L'Homme-soeur
de Patrick Lapeyre

critiqué par Donatien, le 14 septembre 2004
(vilvorde - 81 ans)


La note:  étoiles
humour triste
"Depuis des années Cooper est prisonnier de son après-midi".
La première phrase du roman est inquiétante, donc le lecteur ne peut que poursuivre pour comprendre que le héros est la victime d'une obsession qui n'est autre que l'amour qu'il éprouve pour sa soeur Louise.
Cette obsession s'est cristallisée un après-midi et depuis Cooper attend le retour de sa soeur!
Pourquoi une obsession? Parce qu'elle occupe toute sa vie au point de ne laisser aucune place pour d'autres affections ou intérêts.
Louise a émigré aux Etats-Unis afin d'y tenter sa chance comme photographe. Elle lui a promis de revenir, mais sans spécifier la date!
Il néglige son entourage, ses collègues de travail et fait capoter toutes les tentatives de séduction dont il fait régulièrement l'objet, sauf lorsque nécessaire à son équilibre hormonal.
L'auteur parvient à nous rendre ce personnage attachant même l'envie de le secouer vient régulièrement à l'esprit par la grâce du style décalé et des trouvailles qui nous font régulièrement sourire.
Comme par ex: "Comme ce chevalier , dont parlent tant de légendes , qui voit soudain un oiseau rare et s'entête à le poursuivre, s'étant cru tout près de l'atteindre. Mais l'oiseau,..., repart à chaque fois jusqu'à la nuit tombée, et le chevalier, loin des siens, ne sait plus sa route dans sa solitude. Poussé toujours plus loin par son désir, il a perdu le chemin du retour à lui-même".

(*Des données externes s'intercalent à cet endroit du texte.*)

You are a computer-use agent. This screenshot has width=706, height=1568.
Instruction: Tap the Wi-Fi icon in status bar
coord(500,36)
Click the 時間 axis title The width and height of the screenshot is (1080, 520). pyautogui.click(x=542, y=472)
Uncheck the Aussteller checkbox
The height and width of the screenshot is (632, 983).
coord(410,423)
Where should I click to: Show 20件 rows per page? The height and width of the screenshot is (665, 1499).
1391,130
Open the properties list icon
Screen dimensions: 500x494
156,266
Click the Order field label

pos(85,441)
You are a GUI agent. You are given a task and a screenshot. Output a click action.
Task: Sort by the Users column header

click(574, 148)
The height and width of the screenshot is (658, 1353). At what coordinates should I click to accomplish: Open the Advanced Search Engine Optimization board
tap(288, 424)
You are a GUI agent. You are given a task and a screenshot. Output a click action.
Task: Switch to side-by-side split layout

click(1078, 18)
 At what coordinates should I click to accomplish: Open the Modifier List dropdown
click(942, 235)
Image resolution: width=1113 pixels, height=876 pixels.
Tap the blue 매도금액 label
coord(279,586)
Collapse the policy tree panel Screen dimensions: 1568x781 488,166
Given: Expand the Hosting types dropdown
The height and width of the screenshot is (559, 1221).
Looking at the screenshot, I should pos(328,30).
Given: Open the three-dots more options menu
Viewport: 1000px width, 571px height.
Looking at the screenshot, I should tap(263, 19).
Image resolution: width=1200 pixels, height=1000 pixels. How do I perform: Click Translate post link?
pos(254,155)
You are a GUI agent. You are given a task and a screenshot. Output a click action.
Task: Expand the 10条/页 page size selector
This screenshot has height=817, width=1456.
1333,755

Dans la deuxième partie, s'annonce une ère du renouveau lorsque Robine, qui partageait l'appartement de Louise aux E.U. débarque à Paris!
D'abord déçu, Cooper tente de séduire Robine, mais échoue par manque d'agressivité et d'appétit.
Toutes ses forces sont investies dans l'amour de sa soeur et l'espérance de son retour définitif.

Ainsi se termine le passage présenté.